Transcribe exactly each line of the entries, from the opening line to the line with "The width and height of the screenshot is (800, 450).", with both of those lines included.

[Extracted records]
Content starts
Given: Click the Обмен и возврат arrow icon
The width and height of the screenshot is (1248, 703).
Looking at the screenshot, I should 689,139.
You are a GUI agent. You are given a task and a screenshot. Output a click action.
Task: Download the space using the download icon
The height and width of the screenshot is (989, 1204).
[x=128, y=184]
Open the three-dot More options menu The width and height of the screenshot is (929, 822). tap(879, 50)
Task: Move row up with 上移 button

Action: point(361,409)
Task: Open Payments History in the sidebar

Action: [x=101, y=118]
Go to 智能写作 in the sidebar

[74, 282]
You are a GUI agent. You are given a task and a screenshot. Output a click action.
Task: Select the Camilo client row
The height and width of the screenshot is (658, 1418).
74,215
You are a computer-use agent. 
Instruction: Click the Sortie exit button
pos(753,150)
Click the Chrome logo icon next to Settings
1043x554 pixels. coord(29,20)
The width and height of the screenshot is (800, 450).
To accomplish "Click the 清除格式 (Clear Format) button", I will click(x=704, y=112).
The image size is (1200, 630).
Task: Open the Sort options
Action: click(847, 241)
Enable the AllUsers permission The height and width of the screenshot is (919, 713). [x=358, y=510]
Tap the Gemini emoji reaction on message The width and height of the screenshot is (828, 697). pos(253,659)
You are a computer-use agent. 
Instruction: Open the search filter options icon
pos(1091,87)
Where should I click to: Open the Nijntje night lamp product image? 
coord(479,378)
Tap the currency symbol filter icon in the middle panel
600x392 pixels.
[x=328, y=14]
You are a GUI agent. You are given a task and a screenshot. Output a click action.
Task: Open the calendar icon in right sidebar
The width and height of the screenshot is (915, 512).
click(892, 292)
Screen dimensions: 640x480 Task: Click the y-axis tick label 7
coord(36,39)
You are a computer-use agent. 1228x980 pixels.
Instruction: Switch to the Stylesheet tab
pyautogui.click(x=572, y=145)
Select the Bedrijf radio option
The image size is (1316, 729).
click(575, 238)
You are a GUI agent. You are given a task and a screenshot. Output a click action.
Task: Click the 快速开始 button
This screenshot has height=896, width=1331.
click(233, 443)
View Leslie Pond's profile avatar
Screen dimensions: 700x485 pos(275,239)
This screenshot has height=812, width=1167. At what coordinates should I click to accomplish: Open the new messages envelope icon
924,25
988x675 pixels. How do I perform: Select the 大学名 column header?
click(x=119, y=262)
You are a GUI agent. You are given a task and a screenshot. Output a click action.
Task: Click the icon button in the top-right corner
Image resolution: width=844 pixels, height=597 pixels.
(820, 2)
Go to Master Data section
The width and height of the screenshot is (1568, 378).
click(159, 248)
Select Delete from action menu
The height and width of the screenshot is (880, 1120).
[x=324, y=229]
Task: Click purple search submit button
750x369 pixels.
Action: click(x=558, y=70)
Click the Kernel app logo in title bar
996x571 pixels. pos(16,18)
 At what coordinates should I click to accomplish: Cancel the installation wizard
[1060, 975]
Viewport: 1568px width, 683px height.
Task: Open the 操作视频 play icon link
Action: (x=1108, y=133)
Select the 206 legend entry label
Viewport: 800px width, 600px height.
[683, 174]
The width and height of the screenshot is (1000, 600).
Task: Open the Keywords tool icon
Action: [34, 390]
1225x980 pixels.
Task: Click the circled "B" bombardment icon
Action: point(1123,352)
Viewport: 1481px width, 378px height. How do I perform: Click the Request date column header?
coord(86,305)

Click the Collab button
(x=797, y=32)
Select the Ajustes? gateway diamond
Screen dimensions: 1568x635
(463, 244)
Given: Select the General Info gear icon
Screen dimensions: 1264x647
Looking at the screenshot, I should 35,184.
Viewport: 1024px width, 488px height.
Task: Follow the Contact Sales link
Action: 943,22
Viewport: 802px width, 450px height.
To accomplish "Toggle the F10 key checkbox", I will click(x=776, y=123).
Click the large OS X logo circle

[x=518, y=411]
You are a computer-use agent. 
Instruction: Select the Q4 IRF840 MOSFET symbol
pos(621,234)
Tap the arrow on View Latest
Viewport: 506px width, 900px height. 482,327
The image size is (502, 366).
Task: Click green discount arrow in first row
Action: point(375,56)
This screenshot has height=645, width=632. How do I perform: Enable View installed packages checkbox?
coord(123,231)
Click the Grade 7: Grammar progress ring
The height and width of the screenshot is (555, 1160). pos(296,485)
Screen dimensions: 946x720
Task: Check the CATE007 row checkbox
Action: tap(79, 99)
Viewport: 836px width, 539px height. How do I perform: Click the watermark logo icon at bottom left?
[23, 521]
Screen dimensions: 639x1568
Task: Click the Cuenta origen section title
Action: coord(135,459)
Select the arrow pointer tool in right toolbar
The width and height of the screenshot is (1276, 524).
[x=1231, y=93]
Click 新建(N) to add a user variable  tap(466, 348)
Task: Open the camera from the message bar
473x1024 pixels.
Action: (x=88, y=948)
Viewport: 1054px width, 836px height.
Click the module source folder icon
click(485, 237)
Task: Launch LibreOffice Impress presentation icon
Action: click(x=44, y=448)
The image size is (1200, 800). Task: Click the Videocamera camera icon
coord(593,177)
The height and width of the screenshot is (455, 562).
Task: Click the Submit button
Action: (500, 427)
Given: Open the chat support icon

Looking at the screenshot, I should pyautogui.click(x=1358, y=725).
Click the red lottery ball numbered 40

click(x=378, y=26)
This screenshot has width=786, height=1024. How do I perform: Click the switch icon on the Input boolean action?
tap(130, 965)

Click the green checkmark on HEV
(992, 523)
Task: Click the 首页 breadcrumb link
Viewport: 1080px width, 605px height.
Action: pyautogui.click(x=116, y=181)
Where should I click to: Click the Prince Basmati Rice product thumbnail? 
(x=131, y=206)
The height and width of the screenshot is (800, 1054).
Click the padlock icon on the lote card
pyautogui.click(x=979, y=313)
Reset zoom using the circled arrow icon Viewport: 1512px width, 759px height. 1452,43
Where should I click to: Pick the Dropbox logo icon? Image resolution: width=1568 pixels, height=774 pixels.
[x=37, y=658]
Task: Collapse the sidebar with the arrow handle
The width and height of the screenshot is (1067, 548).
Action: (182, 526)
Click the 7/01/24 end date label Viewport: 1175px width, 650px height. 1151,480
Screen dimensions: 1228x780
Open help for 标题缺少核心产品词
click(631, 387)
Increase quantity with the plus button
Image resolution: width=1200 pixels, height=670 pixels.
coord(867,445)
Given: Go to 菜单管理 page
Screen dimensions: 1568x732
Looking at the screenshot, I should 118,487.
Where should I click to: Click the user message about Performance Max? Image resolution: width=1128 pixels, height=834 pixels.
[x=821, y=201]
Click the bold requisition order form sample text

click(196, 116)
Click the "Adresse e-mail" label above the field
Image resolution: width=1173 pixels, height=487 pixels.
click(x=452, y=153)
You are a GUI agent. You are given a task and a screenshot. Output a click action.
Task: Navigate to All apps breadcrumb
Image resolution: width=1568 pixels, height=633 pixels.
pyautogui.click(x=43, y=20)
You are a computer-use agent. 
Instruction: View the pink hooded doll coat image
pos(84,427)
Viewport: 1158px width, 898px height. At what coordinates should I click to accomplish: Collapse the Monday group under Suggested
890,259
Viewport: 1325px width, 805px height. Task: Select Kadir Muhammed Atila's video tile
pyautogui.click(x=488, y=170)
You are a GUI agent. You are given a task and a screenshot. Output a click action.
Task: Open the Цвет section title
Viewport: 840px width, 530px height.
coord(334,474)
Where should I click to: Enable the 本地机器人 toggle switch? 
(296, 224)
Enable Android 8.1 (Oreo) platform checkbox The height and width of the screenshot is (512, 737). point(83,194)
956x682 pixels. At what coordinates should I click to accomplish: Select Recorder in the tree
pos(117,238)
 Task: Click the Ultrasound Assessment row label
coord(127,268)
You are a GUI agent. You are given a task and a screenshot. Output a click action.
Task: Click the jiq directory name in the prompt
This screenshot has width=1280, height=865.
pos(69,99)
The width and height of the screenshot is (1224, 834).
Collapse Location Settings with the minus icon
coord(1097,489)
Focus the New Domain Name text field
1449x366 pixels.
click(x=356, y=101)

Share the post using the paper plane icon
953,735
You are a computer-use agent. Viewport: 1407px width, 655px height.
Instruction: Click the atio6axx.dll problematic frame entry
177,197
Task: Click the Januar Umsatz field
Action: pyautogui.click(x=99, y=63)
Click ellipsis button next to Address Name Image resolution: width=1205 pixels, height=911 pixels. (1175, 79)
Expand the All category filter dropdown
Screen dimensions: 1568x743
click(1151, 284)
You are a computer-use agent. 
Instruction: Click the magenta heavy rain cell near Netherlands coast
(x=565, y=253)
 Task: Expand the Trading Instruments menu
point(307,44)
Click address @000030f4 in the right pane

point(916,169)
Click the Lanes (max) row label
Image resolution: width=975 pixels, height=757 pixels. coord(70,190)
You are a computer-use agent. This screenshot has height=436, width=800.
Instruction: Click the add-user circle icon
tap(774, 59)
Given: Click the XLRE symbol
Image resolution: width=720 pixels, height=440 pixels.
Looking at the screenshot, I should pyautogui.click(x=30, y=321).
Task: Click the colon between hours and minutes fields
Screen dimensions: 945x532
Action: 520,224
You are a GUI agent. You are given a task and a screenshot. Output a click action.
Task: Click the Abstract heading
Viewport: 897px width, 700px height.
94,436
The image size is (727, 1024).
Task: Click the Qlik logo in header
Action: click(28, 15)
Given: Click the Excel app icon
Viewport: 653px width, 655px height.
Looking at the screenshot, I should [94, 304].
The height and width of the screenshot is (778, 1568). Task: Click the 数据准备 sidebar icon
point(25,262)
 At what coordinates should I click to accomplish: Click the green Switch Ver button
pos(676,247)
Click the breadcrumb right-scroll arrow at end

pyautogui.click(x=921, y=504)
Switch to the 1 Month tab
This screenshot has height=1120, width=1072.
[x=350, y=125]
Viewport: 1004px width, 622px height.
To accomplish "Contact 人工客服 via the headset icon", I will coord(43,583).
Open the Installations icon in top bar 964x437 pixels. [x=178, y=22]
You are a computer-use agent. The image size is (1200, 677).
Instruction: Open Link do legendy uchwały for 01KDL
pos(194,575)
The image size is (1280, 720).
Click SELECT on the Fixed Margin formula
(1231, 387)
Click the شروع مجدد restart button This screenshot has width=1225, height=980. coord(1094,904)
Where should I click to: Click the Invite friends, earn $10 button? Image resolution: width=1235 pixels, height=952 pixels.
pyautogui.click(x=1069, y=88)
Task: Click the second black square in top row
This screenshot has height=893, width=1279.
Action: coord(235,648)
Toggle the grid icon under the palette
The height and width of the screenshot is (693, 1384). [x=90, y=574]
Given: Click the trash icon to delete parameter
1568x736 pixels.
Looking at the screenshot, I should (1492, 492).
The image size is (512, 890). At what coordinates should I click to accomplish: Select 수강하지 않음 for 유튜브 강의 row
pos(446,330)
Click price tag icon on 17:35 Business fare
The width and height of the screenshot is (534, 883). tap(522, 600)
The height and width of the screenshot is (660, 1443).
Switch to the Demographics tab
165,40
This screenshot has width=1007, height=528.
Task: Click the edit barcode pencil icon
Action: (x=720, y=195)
Content ends
» Answer section:
Given: Click the Обмен и возврат arrow icon
The width and height of the screenshot is (1248, 703).
Looking at the screenshot, I should 689,139.
You are a GUI agent. You are given a task and a screenshot. Output a click action.
Task: Download the space using the download icon
The height and width of the screenshot is (989, 1204).
[x=128, y=184]
Open the three-dot More options menu The width and height of the screenshot is (929, 822). tap(879, 50)
Task: Move row up with 上移 button

Action: point(361,409)
Task: Open Payments History in the sidebar

Action: [x=101, y=118]
Go to 智能写作 in the sidebar

[74, 282]
You are a GUI agent. You are given a task and a screenshot. Output a click action.
Task: Select the Camilo client row
The height and width of the screenshot is (658, 1418).
74,215
You are a computer-use agent. 
Instruction: Click the Sortie exit button
pos(753,150)
Click the Chrome logo icon next to Settings
1043x554 pixels. coord(29,20)
The width and height of the screenshot is (800, 450).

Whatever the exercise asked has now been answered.